In ecology, plot sampling is a widely used method of abundance estimation in which specific areas, or plots, are selected from within a survey region and sampled. This approach allows scientists to make population estimates using statistical techniques such as the Horvitz–Thompson estimator. Plot sampling is generally effective when it can be assumed that each survey will identify all of the animals in the sampled area, and that the animals will be distributed uniformly and independently.

Many types of sampling fall under the plot sampling category including quadrant sampling, strip sampling, and many others. Each considers abundance from a statistical standpoint, and only differs in the shape and size of the plot itself. Plot sampling through area-based counts can also estimate the relative abundance of mobile organisms, like large mammals observed during aerial surveys. However, additional information, like detection probability, may be necessary to estimate absolute population sizes for mobile organisms.

Area-based counts often utilize quadrants, which are sampling areas or volumes of any size or shape. For example, a quadrat could be a 0.25 × 0.25-meter square plot for counting small plants, a 0.1-hectare plot for counting trees, or a soil core of a certain diameter and depth for counting soil organisms. The counts from multiple quadrats are averaged to estimate the number of individuals per unit area or volume, which can then be extrapolated to estimate the total population size. This approach works well if the quadrats accurately represent the population and the counts are accurate within each quadrat. To ensure that quadrats provide a good representation of the population, ecologists often place quadrats at random or evenly spaced intervals along a transect line or grid. The use of multiple quadrats enhances the representativeness of the sample.

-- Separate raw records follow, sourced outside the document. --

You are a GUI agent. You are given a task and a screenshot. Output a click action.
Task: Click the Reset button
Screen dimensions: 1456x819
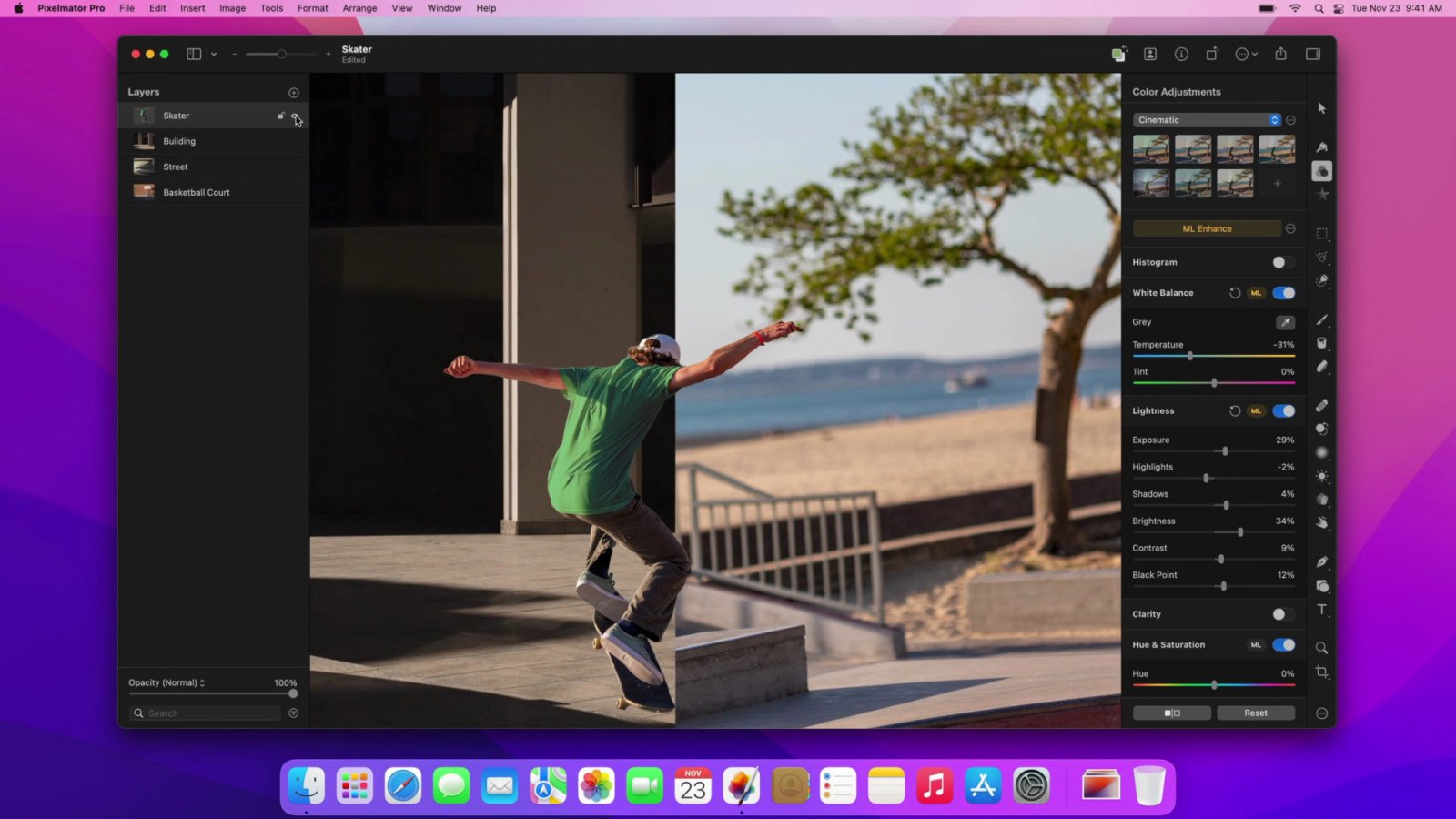[1255, 713]
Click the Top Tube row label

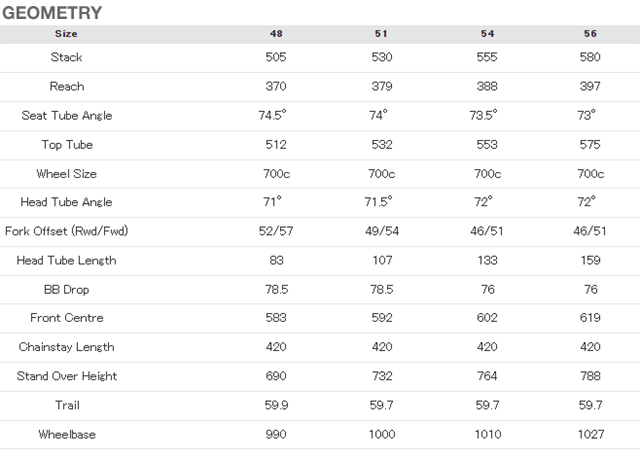(x=67, y=145)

The term "covered region" is used to describe the survey region that was sampled for the plot. "Covered area" is used to refer to the surface area that was sampled for the plot. If the entire survey region is covered in this manner, and the survey region equals the covered region rather than a subset of plots that are then used for extrapolation, this is considered a census rather than a plot sampling approach. Plot samples only deal with samples where the covered region is smaller than the survey region.

To estimate the total number of organisms in a survey region based on the amount of organisms in the covered region, there are two approaches. The first is design-based methods, which examine the randomness in the plots and relate it to the entire survey region. The second approach is model-based methods, which uses statistical models to relate the numbers to the survey region. Depending on the species you are examining, both approaches can be useful.

== History ==
In 1905 the first plots were described by Frederic Clements and many variations have developed since. The ability to quantify species abundance and statistically analyze this has been extremely helpful in studying community and population dynamics. Although plot sampling has limitations, it laid the foundation for more intensive sampling methods.